**正文部分:**
===

一种用于计算推断转录组覆盖率和微阵列灵敏度的快速方法。

A rapid method for computationally inferring transcriptome coverage and microarray sensitivity.

作者信息

Reverter A, McWilliam S M, Barris W, Dalrymple B P

机构信息

Bioinformatics Group, CSIRO Livestock Industries, Queensland Bioscience Precinct, 306 Carmody Road, St Lucia, QLD 4067, Australia.

出版信息

Bioinformatics. 2005 Jan 1;21(1):80-9. doi: 10.1093/bioinformatics/bth472. Epub 2004 Aug 12.

DOI:10.1093/bioinformatics/bth472

PMID:15308544

Abstract

MOTIVATION

There are many different gene expression technologies, including cDNA and oligo-based microarrays, SAGE and MPSS. For each organism of interest, coverage of the transcriptome and the genome will be different. We address the question of what level of coverage is required to exploit the sensitivity of the different technologies, and what is the sensitivity of the different approaches in the experimental study.

===

**数据摘录:**
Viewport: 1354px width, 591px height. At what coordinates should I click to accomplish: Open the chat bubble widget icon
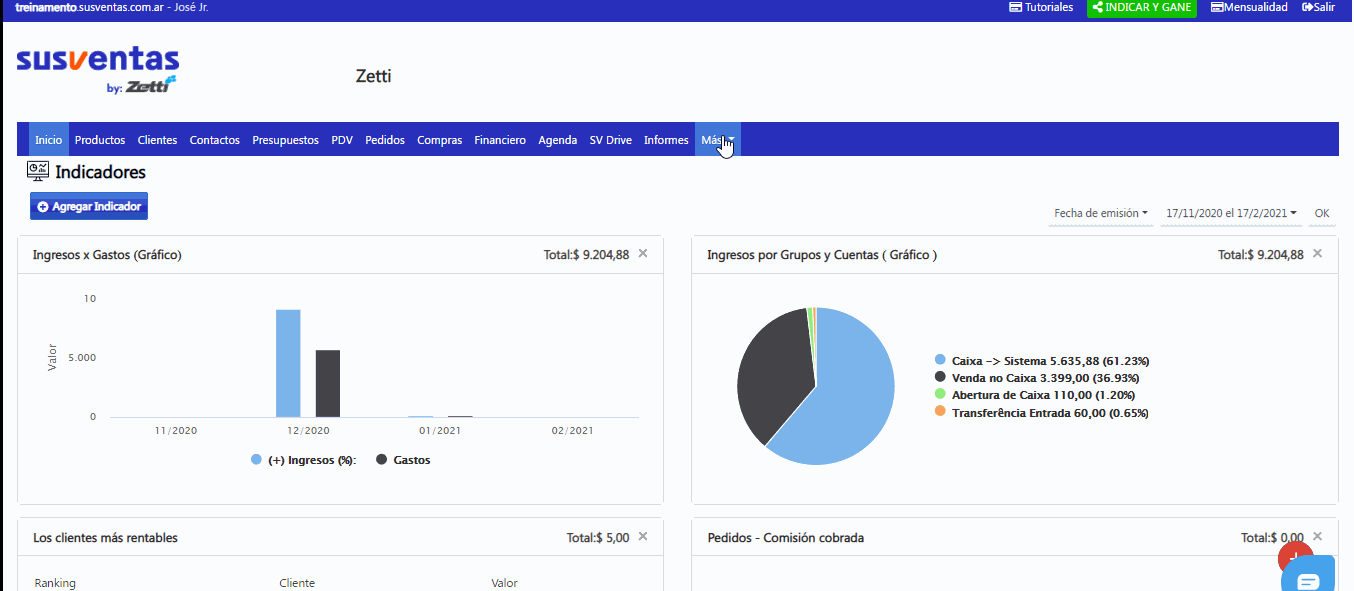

===

**待完成任务:**
(A) 上面关于转录组覆盖率的文献发表在哪本期刊上？
(B) 请原样照抄上面关于转录组覆盖率的文献中的一段，从“Bioinformatics Group, CSIRO”开始，一直抄到“2004 Aug 12.”为止。
(C) 请从上面关于转录组覆盖率的文献最后一句之后接着往下写。

**答案:**
(A) 发表在 Bioinformatics 期刊上。

(B)
Bioinformatics Group, CSIRO Livestock Industries, Queensland Bioscience Precinct, 306 Carmody Road, St Lucia, QLD 4067, Australia.

出版信息

Bioinformatics. 2005 Jan 1;21(1):80-9. doi: 10.1093/bioinformatics/bth472. Epub 2004 Aug 12.

(C)
RESULTS

We estimate the transcriptome coverage by randomly sampling transcripts from a pre-defined tag-to-gene mapping function. For a given microarray experiment, we locate the thresholds in intensities that define the distribution of transcript abundance. These values are compared against the distribution obtained by applying the same thresholds to the intensities from differentially expressed genes. The ratio of these two distributions meets at the equilibrium defining sensitivity. We conclude that a collection of approximately 340,000 sequences is adequate for microarrays, but not large enough for maximum utilization of tag-based technologies. In the absence of large-scale sequencing, the majority of the tags detected by the latter approaches will remain unidentified until the genome sequence is available.

摘要

动机

存在多种不同的基因表达技术，包括基于cDNA和寡核苷酸的微阵列、SAGE和MPSS。对于每种感兴趣的生物体，转录组和基因组的覆盖程度会有所不同。我们探讨了要利用不同技术的灵敏度需要何种覆盖水平，以及在实验研究中不同方法的灵敏度如何。

结果

我们通过从预定义的标签到基因映射函数中随机抽样转录本来估计转录组覆盖度。对于给定的微阵列实验，我们确定定义转录本丰度分布的强度阈值。将这些值与通过对差异表达基因的强度应用相同阈值获得的分布进行比较。这两种分布的比率在定义灵敏度的平衡点处相交。我们得出结论，大约340,000个序列的集合对于微阵列来说是足够的，但对于基于标签的技术的最大利用来说还不够大。在没有大规模测序的情况下，后一种方法检测到的大多数标签在基因组序列可用之前仍将无法识别。